→ Problem requirements
Edit the entries from the start up to and including the line with "pyautogui.click(x=934, y=280)": swap "pop quiz" for "quiz" and keep everything else unchanged. Give back only those lines, without the pictures.
***** Given records *****
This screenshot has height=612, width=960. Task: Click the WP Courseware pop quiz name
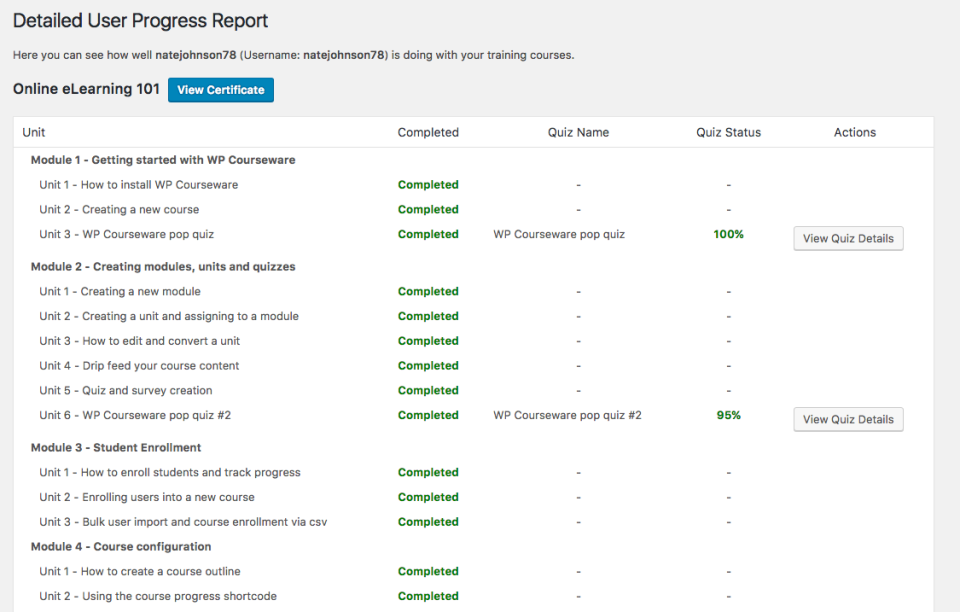[x=577, y=233]
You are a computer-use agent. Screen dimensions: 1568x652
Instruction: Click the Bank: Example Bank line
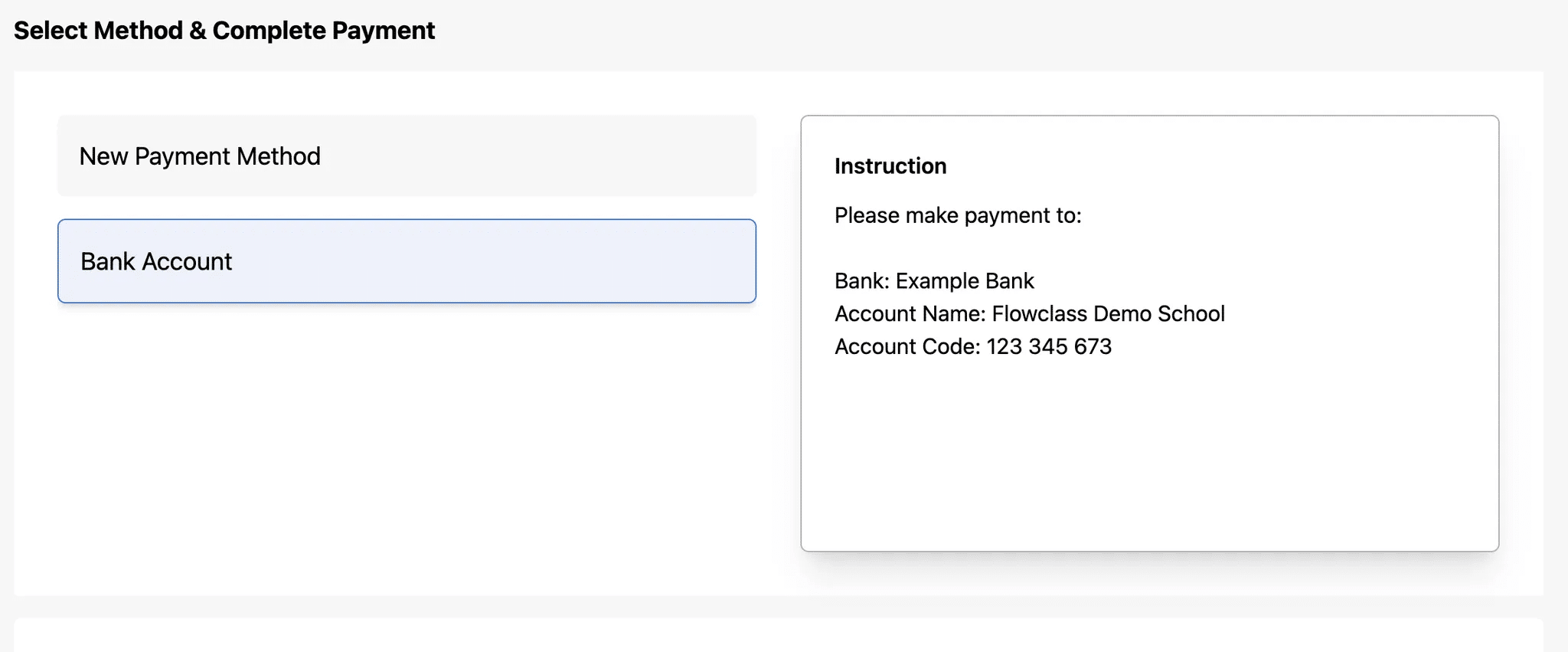pyautogui.click(x=934, y=280)
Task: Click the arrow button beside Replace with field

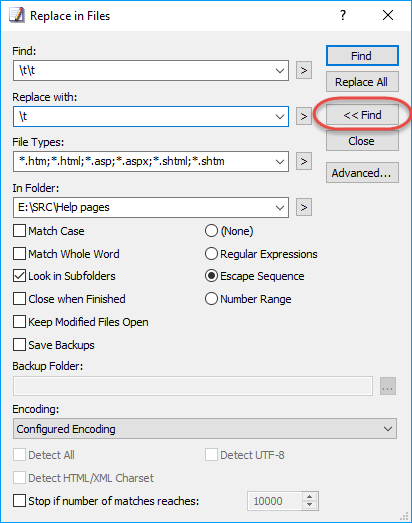Action: point(304,116)
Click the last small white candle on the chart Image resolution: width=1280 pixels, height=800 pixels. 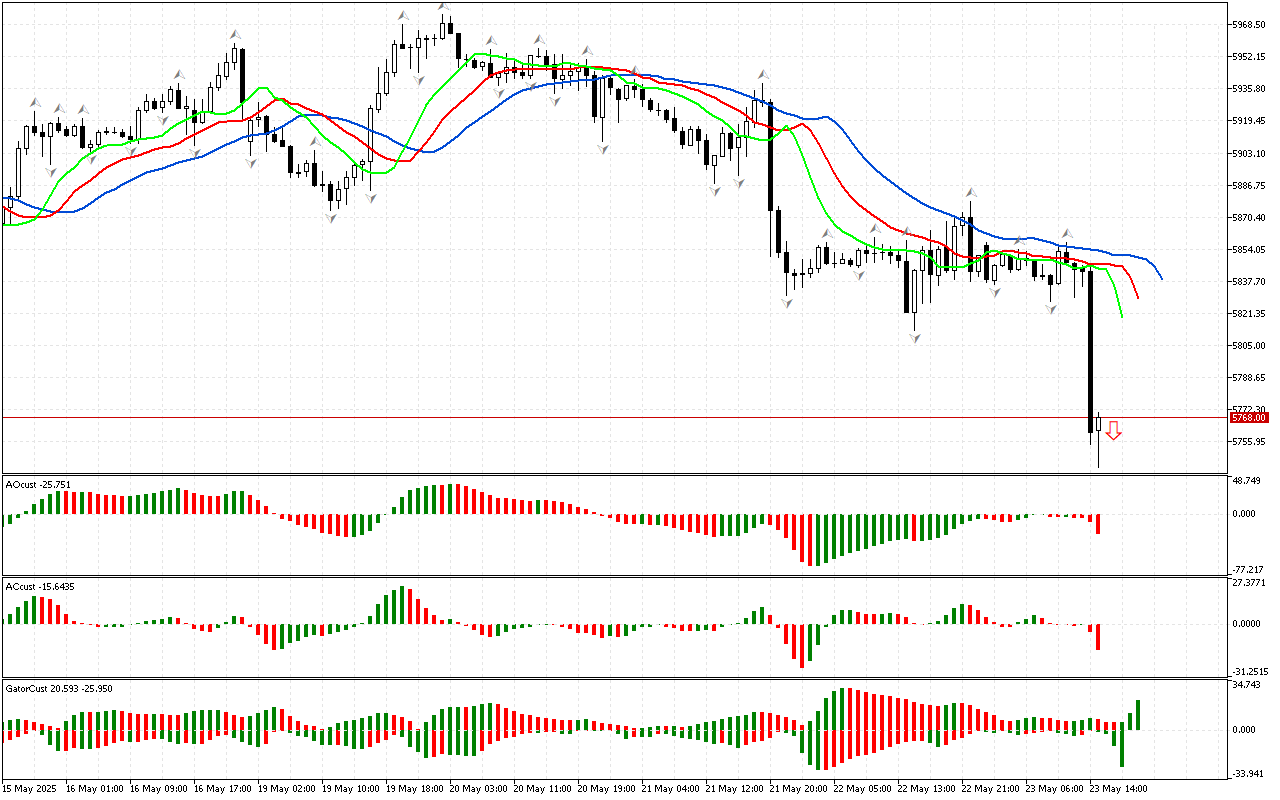pos(1098,424)
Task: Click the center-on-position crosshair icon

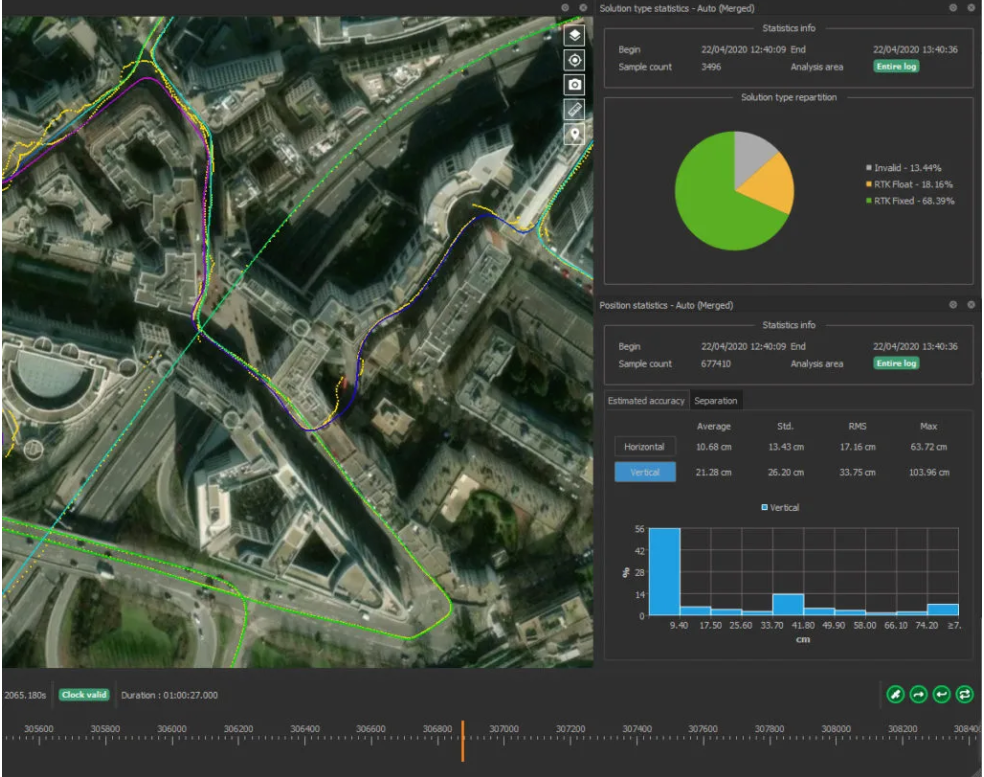Action: pos(574,62)
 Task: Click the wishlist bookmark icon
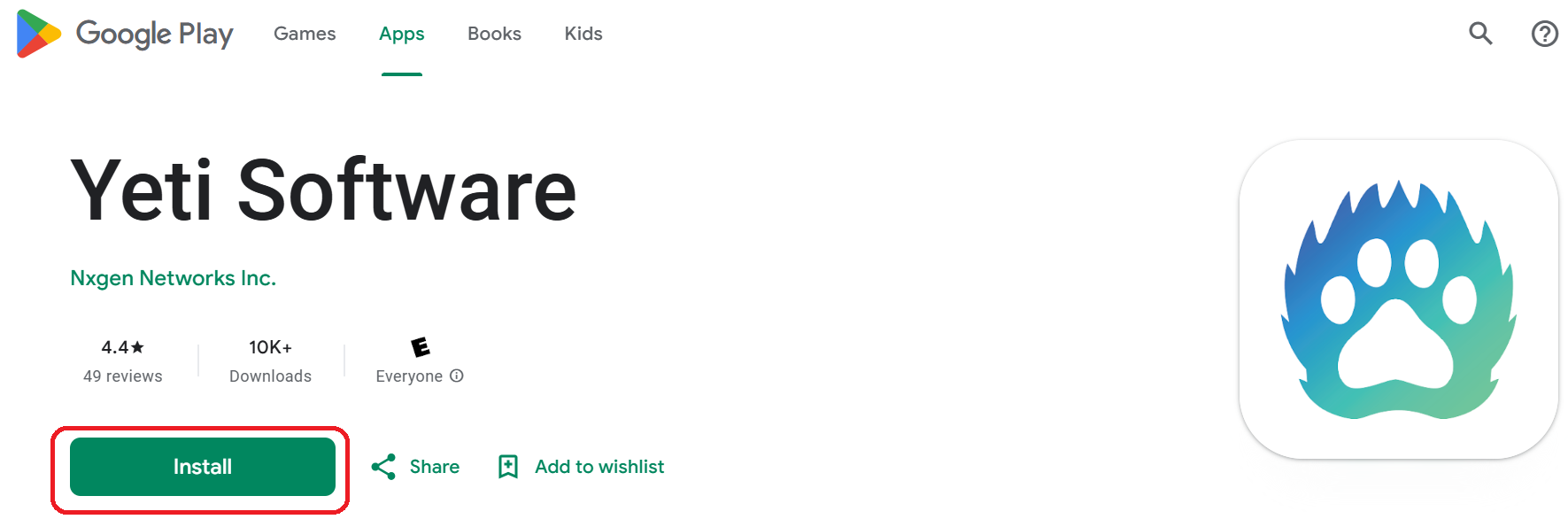pyautogui.click(x=508, y=467)
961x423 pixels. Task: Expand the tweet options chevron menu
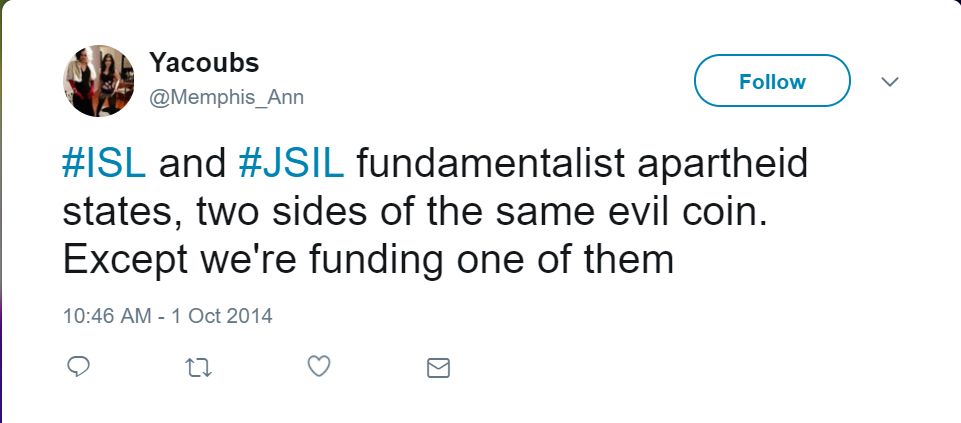point(890,81)
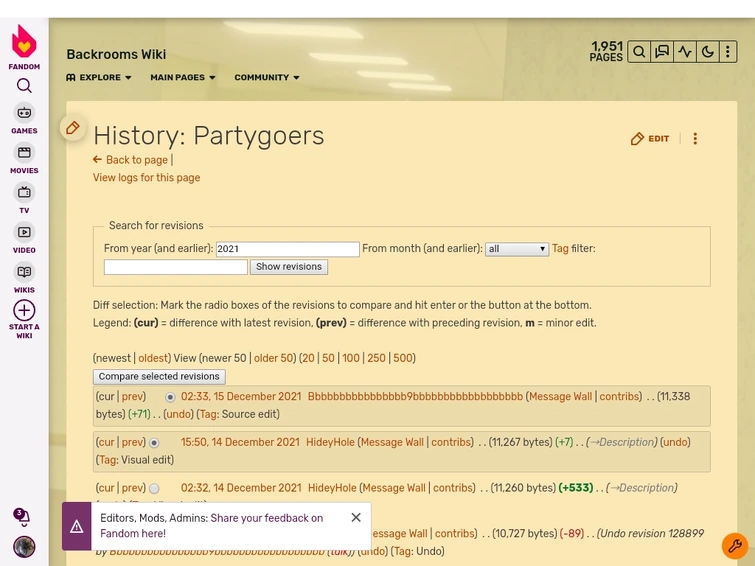The image size is (755, 566).
Task: Open search in the Fandom sidebar
Action: 24,86
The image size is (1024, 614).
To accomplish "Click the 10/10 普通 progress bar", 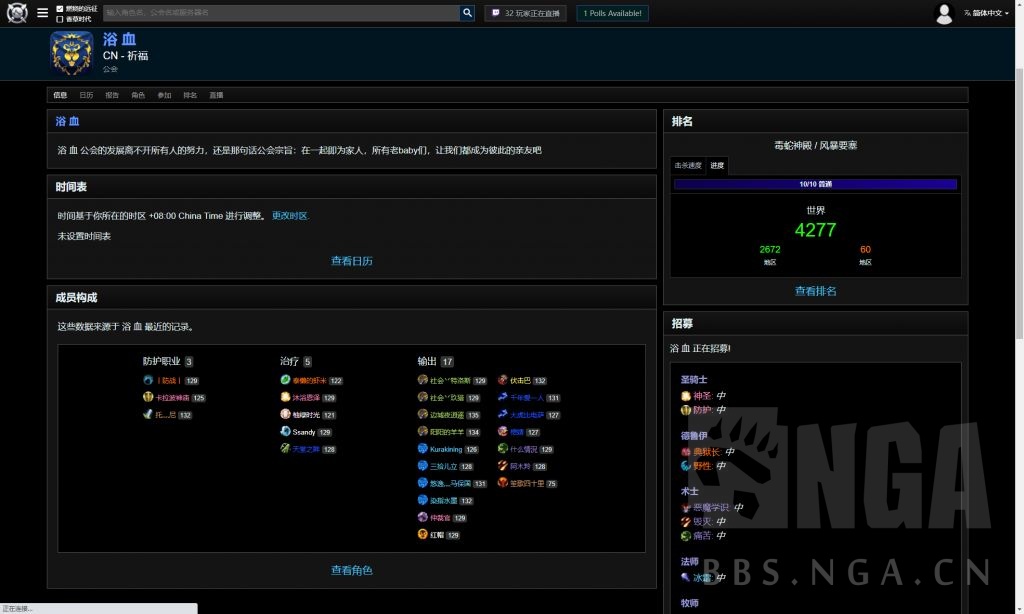I will (x=815, y=184).
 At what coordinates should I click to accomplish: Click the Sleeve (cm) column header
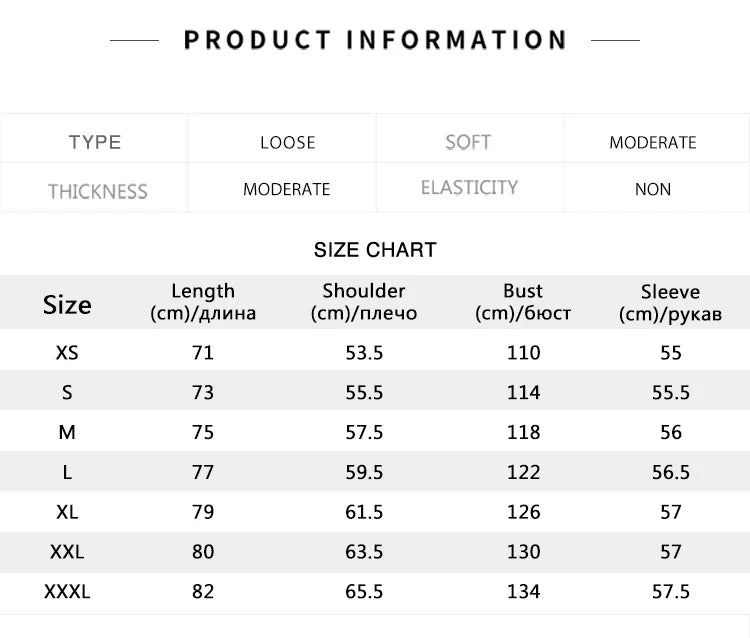pos(670,303)

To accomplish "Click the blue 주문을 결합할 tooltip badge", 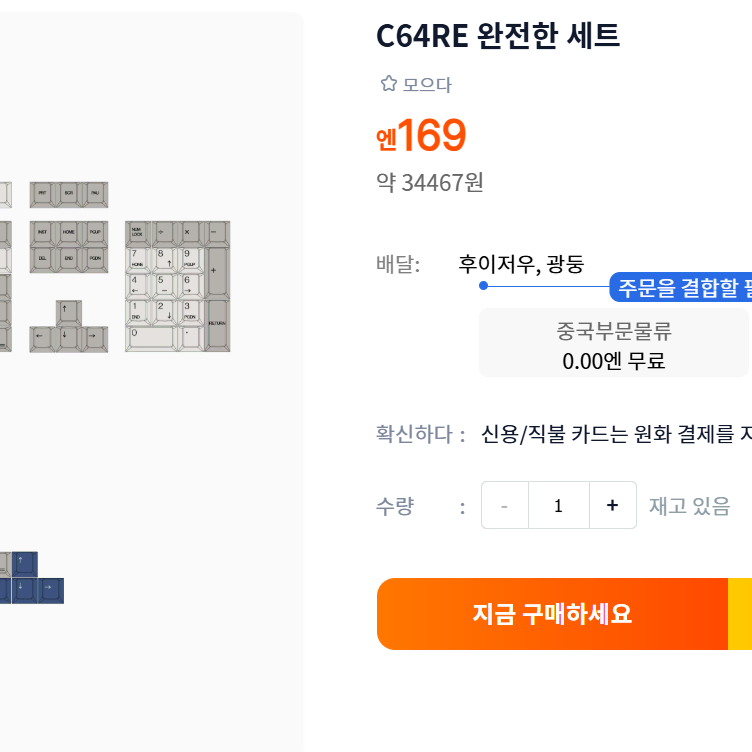I will pos(681,287).
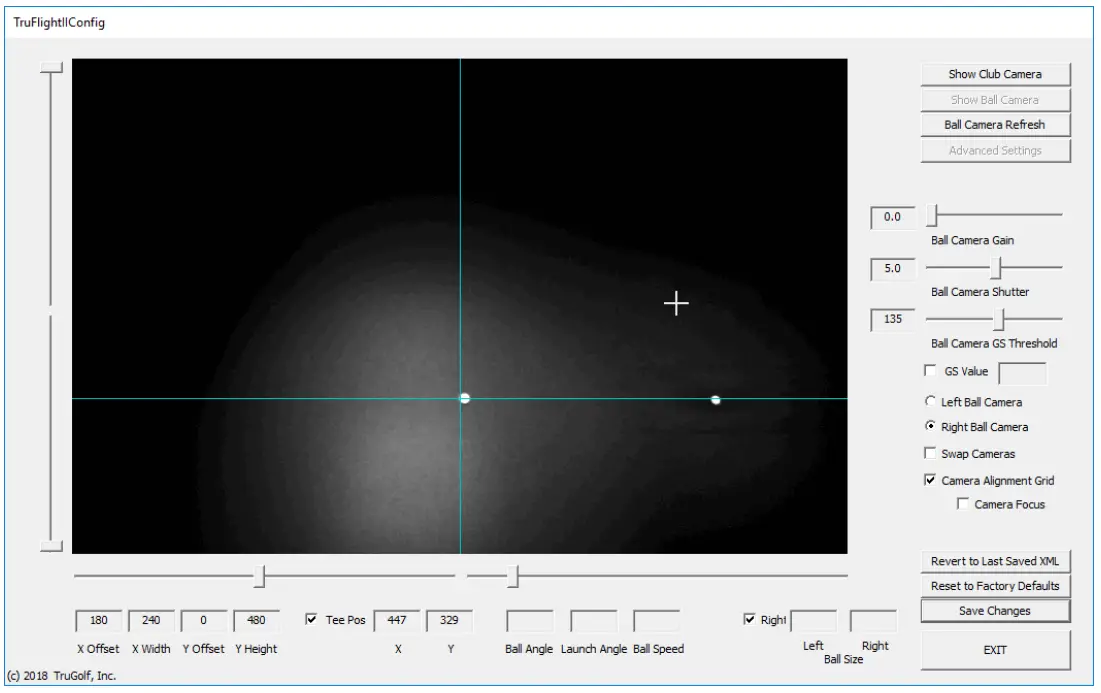Click the Ball Camera Shutter slider handle

point(995,267)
*****
→ Result of this task
This screenshot has height=612, width=960. Task: Click the WP Courseware quiz name
[x=577, y=233]
You are a computer-use agent. Screen dimensions: 1568x652
Instruction: Click the Bank: Example Bank line
pyautogui.click(x=934, y=280)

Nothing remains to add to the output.